Bone cement leakage complications occur more often when treating patients with metastatic disease (<10 %) than those with osteoporosis (1 to 2 %) or spinal angiomas (2 to 3 %). The higher risk of extravasation in patients with spinal malignancy is because of the cortical destruction of vertebral body and higher vascularization. Some authors reported the use of a preinjection venogram to decrease the incidence of pulmonary embolism [3, 4].

Conservative management with anticoagulants, antibiotics, and corticosteroids is reserved for smaller or peripherally located cement emboli. Paravertebral venous leakage and pulmonary embolization of cement occurs frequently but is clinically silent in most cases.

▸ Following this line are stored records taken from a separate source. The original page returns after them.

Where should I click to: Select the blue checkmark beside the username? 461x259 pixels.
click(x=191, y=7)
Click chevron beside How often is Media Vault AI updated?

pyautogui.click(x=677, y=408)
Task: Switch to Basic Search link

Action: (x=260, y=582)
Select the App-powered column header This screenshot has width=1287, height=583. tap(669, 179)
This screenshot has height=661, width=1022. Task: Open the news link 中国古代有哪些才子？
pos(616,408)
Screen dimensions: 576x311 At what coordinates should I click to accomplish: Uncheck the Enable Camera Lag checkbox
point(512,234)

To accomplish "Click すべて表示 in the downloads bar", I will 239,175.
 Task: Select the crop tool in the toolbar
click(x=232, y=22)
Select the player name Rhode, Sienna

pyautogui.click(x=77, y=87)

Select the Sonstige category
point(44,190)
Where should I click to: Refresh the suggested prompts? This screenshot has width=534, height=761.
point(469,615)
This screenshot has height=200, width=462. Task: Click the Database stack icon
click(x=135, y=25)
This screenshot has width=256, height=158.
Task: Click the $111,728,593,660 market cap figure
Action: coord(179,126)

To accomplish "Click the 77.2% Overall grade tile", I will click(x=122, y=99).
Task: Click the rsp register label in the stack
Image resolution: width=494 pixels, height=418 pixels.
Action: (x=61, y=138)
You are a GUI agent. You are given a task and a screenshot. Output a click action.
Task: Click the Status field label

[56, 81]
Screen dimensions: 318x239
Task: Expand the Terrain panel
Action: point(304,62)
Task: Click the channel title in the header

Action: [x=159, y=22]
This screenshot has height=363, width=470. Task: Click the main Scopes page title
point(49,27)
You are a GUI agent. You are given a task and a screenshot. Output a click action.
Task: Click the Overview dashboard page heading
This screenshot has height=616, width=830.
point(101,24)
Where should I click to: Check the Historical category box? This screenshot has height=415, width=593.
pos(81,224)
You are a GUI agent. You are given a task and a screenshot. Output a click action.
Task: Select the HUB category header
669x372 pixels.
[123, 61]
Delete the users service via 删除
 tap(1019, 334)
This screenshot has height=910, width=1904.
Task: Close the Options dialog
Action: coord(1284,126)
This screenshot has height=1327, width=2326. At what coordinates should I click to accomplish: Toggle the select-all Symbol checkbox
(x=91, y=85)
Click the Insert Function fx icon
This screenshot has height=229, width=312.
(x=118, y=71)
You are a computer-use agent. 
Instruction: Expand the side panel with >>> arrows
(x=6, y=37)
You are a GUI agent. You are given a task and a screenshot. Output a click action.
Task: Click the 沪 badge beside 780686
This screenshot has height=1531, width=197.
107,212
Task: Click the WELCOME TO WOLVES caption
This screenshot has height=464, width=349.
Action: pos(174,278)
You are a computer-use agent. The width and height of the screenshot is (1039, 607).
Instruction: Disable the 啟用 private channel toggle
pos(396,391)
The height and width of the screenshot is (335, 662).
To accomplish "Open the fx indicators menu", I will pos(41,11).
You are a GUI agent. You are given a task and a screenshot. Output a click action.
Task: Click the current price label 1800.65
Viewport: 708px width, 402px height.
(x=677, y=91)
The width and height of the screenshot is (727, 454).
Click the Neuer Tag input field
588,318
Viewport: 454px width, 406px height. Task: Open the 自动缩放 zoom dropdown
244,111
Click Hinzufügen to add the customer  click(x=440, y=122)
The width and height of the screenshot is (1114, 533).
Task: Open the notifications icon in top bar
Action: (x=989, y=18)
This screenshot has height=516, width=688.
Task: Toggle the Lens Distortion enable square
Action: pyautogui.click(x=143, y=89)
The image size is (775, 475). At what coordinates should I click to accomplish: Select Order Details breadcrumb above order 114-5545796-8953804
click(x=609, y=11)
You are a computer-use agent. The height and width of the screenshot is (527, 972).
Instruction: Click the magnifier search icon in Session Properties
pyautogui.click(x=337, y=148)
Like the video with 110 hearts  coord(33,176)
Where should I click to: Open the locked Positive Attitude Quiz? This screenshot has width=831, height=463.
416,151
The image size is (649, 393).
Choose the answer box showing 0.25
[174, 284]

In our case, his visual analog scale (VAS) before the procedure was 7 and after the procedure it was 2. In order to prevent or reduce cement leakage, we used high viscosity cement (4 ml volume) and a low-pressure injection. Before injection, we created a cavity with a drill and curette but cement leakages still occurred. It appears that the cement passed from the vertebral venous plexuses via the paravertebral veins.

Conclusions

The vertebral augmentation with radiofrequency procedure significantly reduced associated spinal malignancy pain, improving functionality and quality of life. However, many patients' cement leakage remains asymptomatic, but late cement migration during follow-up did not occur in our case. Standard post-procedural CT scan of the treated vertebral body in vertebral augmentation is useful. Even though we used high viscosity cement and created a cavity, cement leakage did occur. Close monitoring of patients undergoing VAP and radiological follow-up are important.

Consent

Written informed consent was obtained from the patient for publication of this case report and any accompanying images. A copy of the written consent is available for review by the Editor-in-Chief of this journal.